Although Gorbachev gave no timetable for the Cuban withdrawal, he indicated it should not take "many months" to complete. Less certain is the number of troops involved. In his statement the Soviet leader referred to a "training brigade" of 11,000. But the State Department estimates the entire Soviet military presence in Cuba to be no more than 7,600, including 2,800 soldiers, 1,200 civilian technical advisers, 1,500 military advisers and 2,100 technicians assigned to the huge Lourdes facility outside Havana, which eavesdrops on U.S. telecommunications. Moscow did make apparent, however, that it expects Washington to match its retreat from Cuba by withdrawing from Guantanamo Bay naval base on the island's southeast shore, which the U.S. has occupied since 1903.
Havana's reaction was predictable: outrage. In a sharply worded statement, Cuba's Foreign Ministry criticized Moscow for "inappropriate behavior" in failing to consult with its ally before announcing the pullout. The breach of protocol aside, Havana acknowledged that the Soviet military presence had become largely symbolic. The number of Soviet troops on the island peaked at more than 42,000 in 1962, and has been in decline ever since. Far more worrisome to Havana is Moscow's planned change in its conduct of trade, which promises to intensify Cuba's political isolation and economic deprivation.
The Soviets now supply more than 85% of the island's imports, including most of its oil, which Moscow swaps for Cuban sugar at such high valuations that it amounts to an effective annual subsidy worth millions. Putting this arrangement on a free-market basis, as Gorbachev promised to do, will knock out one of the few remaining pillars of the crumbling Cuban economy.
That support had been shrinking for some time. Gorbachev began distancing himself from Castro's orthodox regime in 1989. Last year Moscow started removing special trade terms for Cuba and pared back its subsidy of sugar, citrus and other Cuban goods from $5 billion annually to about $3.5 billion. Oil shipments dipped 25%, prompting Cuba to adopt draconian energy-saving measures. Bicycles imported from China now supplement gas-guzzling public transit, and oxen are gradually substituting for farm machinery. With dwindling foreign-exchange reserves, Cuba has few alternatives if trade with the Soviets dries up altogether.
Most of the 1 million Cuban exiles in the U.S. were gleefully certain that discontent over worsening economic conditions would soon unhorse the 64-year- old Castro. But in the short term, that seems unlikely. His regime is kept firmly in place with the help of a battle-tested 180,000-man armed forces headed by his brother Raul, and the slightest gesture of opposition is swiftly put down.
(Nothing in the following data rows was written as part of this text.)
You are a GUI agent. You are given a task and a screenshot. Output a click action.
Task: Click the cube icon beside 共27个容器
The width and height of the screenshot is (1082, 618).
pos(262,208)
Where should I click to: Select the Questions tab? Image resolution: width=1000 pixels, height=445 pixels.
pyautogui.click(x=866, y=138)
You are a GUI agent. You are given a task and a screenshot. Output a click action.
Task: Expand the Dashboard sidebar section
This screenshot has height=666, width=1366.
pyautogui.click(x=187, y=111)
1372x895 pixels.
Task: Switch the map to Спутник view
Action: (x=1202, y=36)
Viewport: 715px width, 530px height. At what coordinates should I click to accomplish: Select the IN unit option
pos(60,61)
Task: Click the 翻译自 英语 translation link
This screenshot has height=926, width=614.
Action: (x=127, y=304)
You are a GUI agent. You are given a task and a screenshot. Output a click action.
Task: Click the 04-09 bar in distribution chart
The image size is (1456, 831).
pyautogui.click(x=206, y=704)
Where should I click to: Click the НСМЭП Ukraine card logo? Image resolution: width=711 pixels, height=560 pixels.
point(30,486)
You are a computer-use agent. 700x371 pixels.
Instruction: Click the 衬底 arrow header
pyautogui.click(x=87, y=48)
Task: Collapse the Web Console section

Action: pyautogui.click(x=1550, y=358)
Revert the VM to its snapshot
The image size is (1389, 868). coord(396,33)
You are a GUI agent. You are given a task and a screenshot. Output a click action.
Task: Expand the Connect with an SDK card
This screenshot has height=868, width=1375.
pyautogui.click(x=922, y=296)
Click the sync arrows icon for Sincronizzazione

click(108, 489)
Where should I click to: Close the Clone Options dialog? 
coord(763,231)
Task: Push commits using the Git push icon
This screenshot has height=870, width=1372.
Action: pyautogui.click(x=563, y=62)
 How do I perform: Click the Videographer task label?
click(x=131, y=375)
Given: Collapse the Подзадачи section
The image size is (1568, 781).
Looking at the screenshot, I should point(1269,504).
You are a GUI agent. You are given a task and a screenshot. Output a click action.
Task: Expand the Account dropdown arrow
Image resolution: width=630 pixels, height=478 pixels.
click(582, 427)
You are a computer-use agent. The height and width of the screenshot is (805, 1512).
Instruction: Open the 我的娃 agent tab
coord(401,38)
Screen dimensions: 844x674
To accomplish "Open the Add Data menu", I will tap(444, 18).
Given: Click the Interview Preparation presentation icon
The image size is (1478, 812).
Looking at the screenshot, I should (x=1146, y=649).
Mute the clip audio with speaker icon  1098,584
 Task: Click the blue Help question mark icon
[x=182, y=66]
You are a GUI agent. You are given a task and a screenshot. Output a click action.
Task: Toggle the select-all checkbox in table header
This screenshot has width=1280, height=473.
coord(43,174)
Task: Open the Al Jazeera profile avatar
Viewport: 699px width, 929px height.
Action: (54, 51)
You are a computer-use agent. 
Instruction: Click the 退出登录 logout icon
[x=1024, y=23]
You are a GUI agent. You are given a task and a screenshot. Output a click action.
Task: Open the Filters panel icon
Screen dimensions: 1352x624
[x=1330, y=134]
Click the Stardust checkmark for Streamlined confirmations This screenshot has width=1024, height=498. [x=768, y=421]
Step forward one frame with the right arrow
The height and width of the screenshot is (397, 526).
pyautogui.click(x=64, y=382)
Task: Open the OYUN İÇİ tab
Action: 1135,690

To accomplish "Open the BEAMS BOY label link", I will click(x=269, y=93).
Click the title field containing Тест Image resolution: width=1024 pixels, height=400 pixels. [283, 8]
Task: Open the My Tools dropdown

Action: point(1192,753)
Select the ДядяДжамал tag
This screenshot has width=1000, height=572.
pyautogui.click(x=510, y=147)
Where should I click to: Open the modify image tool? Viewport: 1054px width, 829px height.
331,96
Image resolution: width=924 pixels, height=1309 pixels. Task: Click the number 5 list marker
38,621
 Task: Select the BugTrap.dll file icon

Moreover, Washington, which has been obsessed with scuttling Castro ever since the 1962 Cuban missile crisis brought the superpowers to the brink of nuclear war, now seems oddly reluctant to hasten his fall by tightening the 31-year-old U.S. embargo. But that is understandable: the White House does not want to risk disrupting U.S.-Soviet relations or angering its Latin American allies. Besides, with communism in eclipse worldwide and the economic noose rapidly tightening around the aging Castro's neck, it may only be a matter of time before one of the hemisphere's most notorious dictators tumbles of his own weight -- or dies.